Polska z tarczą

2008-08-21 8:30

Wczoraj o godzinie 11.42 Polska zgodziła się na przyjęcie amerykańskiej bazy z pociskami do zwalczania rakiet międzykontynentalnych. Porozumienie o współpracy strategicznej podpisali sekretarz stanu USA Condoleezza Rice (54 l.) i szef polskiego MSZ Radosław Sikorski (45 l.).

Rano Condoleezza Rice spotkała się z prezydentem Lechem Kaczyńskim (59 l.). - Polska jest jednym z największych przyjaciół i partnerów USA. Umowa o tarczy antyrakietowej potwierdzi to światu i pogłębi nasze możliwości obronne - mówiła w Pałacu.

Uroczystość podpisania porozumienia odbyła się w Kancelarii Premiera. Zgodnie z umową, w Redzikowie niedaleko Słupska ma powstać baza 10 rakiet przechwytujących pociski dalekiego zasięgu wystrzelone w Azji. Mają chronić przed atakiem nuklearnym zarówno USA, jak i inne państwa NATO. Co Polska dostanie w zamian? Po pierwsze, pod Warszawą Amerykanie umieszczą baterię rakiet Patriot, które będą strzegły nas przed atakiem z powietrza. Poza tym zapowiedzieli pomoc w modernizacji naszej armii.

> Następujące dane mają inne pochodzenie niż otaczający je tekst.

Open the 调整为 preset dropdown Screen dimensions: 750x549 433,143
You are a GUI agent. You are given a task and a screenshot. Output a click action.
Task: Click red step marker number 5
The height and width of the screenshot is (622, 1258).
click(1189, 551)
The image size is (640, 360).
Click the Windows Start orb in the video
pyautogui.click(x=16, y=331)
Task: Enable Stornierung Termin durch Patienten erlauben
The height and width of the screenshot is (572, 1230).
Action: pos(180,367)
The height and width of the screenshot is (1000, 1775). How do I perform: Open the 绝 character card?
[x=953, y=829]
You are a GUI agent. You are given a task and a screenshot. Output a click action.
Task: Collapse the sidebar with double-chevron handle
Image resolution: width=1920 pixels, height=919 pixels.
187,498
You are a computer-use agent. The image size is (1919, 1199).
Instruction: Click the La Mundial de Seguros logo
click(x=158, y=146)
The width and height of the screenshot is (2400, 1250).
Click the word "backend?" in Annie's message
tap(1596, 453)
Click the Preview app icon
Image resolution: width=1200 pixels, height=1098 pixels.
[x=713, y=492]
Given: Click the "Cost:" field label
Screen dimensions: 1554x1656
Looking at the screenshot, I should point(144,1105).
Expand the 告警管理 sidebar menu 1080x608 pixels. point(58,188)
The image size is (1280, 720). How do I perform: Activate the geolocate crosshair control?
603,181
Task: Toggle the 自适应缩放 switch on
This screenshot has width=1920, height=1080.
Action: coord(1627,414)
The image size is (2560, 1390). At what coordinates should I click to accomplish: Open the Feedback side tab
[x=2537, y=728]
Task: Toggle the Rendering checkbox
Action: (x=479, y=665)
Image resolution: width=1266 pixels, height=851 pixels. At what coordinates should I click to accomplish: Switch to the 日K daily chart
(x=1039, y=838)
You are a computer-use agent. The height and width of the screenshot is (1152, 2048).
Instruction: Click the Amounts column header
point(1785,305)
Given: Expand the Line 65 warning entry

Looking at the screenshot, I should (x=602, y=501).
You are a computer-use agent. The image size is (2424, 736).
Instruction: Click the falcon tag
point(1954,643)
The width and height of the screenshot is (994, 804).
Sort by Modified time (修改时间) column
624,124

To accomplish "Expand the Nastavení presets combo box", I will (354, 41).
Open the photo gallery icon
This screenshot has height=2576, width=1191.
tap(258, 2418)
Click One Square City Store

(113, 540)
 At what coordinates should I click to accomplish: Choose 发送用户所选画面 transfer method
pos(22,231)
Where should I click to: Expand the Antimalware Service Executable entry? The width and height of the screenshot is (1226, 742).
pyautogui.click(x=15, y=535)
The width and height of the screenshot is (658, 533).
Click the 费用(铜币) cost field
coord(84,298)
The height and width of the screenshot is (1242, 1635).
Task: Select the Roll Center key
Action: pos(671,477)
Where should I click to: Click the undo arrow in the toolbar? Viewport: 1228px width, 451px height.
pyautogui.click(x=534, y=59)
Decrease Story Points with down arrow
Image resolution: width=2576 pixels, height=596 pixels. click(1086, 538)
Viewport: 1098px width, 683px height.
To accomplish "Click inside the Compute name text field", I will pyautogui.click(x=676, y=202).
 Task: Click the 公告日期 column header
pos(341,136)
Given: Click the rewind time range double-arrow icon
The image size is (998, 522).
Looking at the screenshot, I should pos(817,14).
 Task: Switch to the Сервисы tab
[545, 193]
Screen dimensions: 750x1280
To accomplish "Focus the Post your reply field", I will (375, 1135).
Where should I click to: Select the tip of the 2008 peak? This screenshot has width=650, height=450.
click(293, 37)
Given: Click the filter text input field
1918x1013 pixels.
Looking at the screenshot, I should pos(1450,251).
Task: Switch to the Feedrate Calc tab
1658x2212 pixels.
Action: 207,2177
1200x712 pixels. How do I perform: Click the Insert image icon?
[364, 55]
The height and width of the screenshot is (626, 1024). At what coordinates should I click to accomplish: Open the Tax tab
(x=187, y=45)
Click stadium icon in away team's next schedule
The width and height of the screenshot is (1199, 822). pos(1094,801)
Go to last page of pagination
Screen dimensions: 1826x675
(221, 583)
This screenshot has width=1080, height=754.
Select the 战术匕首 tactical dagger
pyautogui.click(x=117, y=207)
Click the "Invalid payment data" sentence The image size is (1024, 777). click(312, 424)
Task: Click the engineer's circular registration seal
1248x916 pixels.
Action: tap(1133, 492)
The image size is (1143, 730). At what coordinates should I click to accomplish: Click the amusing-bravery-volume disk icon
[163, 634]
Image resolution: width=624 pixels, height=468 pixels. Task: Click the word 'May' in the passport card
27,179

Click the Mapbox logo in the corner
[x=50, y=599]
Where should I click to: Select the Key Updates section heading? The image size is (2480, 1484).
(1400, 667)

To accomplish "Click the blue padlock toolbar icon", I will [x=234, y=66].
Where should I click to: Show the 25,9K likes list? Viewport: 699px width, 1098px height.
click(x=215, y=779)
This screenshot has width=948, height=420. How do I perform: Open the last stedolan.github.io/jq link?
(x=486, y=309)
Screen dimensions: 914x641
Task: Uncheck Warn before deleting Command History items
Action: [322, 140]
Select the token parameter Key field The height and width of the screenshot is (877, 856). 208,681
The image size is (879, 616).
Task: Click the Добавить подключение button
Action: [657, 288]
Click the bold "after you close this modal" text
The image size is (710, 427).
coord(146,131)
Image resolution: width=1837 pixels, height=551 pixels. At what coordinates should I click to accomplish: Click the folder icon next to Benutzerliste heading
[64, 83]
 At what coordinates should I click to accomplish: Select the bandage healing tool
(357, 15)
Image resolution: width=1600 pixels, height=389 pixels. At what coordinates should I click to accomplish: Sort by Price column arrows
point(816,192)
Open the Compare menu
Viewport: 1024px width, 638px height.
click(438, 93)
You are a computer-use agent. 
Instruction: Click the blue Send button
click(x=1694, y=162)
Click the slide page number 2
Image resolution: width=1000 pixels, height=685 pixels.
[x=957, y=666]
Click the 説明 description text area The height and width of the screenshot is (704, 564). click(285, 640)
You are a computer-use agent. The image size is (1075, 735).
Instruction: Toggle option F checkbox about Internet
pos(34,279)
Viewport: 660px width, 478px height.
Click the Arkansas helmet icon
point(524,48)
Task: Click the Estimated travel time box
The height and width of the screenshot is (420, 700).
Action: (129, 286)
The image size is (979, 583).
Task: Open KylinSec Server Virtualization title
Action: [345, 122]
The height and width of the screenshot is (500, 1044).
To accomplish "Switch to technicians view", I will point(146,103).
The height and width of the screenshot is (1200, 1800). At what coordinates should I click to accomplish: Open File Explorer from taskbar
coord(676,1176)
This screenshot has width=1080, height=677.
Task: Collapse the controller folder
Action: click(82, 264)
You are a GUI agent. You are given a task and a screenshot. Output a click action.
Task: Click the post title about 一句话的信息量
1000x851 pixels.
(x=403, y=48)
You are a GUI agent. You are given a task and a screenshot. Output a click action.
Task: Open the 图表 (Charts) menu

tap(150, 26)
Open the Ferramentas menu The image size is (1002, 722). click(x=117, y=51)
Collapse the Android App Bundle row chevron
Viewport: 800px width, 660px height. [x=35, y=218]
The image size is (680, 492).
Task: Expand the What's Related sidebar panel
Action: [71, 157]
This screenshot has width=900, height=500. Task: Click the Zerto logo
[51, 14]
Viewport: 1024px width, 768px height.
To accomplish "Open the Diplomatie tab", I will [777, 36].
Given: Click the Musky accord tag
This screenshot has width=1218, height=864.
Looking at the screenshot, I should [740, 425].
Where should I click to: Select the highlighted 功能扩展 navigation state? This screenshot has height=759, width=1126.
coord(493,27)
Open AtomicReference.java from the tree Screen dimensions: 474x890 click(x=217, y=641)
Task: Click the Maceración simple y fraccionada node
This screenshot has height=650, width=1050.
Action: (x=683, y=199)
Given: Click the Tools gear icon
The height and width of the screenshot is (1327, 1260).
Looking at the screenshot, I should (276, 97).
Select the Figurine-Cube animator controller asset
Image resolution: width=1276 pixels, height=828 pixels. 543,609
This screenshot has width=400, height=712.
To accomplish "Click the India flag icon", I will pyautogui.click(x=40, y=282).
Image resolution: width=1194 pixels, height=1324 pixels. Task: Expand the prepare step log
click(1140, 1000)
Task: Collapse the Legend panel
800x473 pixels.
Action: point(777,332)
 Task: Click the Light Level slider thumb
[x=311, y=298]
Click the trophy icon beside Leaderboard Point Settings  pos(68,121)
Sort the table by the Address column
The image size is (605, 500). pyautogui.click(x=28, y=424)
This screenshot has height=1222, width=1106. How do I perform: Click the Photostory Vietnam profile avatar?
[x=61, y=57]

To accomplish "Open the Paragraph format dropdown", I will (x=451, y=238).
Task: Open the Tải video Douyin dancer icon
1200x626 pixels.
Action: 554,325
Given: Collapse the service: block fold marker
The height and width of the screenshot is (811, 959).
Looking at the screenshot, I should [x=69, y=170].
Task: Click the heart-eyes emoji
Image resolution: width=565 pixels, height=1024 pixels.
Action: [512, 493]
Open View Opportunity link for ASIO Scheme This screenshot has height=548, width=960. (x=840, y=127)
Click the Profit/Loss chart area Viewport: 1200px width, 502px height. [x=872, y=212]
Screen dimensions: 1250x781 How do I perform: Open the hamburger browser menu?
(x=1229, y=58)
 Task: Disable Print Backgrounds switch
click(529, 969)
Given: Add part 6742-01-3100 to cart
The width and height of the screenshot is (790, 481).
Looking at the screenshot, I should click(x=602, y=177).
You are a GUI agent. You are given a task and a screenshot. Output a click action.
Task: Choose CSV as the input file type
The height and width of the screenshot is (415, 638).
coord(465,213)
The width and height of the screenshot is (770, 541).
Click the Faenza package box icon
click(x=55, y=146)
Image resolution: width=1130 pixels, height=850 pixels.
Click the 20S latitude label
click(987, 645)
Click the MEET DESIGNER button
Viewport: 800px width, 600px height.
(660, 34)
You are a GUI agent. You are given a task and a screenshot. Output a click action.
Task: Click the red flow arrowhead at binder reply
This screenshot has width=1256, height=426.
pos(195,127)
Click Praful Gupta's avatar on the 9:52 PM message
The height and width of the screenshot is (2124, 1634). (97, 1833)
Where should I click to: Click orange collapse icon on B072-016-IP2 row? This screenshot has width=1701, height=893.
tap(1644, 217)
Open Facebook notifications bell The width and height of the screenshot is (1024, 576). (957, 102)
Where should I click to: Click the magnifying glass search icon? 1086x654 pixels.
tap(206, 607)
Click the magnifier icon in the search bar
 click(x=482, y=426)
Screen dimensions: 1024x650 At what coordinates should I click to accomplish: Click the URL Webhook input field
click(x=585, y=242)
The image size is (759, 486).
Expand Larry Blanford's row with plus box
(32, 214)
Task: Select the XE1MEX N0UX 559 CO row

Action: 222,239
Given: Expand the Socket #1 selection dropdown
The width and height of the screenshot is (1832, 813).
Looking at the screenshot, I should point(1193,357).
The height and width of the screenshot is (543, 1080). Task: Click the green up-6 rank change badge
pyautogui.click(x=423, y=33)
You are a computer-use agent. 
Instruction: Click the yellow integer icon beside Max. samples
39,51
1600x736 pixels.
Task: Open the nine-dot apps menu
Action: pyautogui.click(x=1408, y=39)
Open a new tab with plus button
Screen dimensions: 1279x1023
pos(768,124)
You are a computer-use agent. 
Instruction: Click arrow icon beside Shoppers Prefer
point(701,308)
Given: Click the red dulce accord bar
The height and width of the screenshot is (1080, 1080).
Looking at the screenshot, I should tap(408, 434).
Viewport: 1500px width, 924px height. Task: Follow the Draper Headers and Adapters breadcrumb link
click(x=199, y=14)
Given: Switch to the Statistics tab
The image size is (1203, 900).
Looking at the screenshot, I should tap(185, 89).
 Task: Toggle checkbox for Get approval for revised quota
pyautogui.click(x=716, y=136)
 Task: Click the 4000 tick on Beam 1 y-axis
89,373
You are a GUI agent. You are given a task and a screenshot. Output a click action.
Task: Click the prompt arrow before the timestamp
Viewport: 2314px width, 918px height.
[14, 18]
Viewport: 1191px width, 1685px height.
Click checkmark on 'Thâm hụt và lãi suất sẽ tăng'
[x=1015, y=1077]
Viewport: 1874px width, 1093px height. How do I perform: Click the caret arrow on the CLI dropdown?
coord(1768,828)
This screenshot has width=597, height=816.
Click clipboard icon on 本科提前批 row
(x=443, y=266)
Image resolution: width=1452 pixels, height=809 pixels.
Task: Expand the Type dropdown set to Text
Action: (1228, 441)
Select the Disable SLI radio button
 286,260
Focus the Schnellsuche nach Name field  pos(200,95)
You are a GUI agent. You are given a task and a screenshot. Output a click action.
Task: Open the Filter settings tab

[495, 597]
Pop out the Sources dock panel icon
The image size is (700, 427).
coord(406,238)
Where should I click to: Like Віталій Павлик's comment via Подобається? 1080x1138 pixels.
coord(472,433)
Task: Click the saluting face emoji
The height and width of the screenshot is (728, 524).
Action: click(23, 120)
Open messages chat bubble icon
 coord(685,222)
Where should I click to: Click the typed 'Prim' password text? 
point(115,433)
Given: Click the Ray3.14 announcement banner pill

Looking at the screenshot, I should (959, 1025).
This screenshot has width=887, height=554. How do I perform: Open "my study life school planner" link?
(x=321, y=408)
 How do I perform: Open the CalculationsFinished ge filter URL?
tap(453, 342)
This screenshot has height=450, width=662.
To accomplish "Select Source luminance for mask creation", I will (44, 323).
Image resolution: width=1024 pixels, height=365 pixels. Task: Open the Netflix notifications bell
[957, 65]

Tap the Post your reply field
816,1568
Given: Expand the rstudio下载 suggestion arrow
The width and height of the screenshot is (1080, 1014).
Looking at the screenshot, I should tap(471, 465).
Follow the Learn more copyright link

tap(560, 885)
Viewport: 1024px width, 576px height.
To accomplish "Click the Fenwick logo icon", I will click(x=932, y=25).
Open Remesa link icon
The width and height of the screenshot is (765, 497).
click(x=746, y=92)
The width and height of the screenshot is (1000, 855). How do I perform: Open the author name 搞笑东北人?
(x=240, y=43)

- Podpisaliśmy umowę o tarczy, ponieważ Polska i USA to przyjaciele - powiedział premier Donald Tusk (51 l.), zwracając się do Condoleezzy Rice. - Współpraca ta przyniesie korzyści obu krajom - dodał.

Żeby umowa weszła w życie, musi zostać zatwierdzona przez Sejm i prezydenta. Wymaga też podpisu prezydenta USA.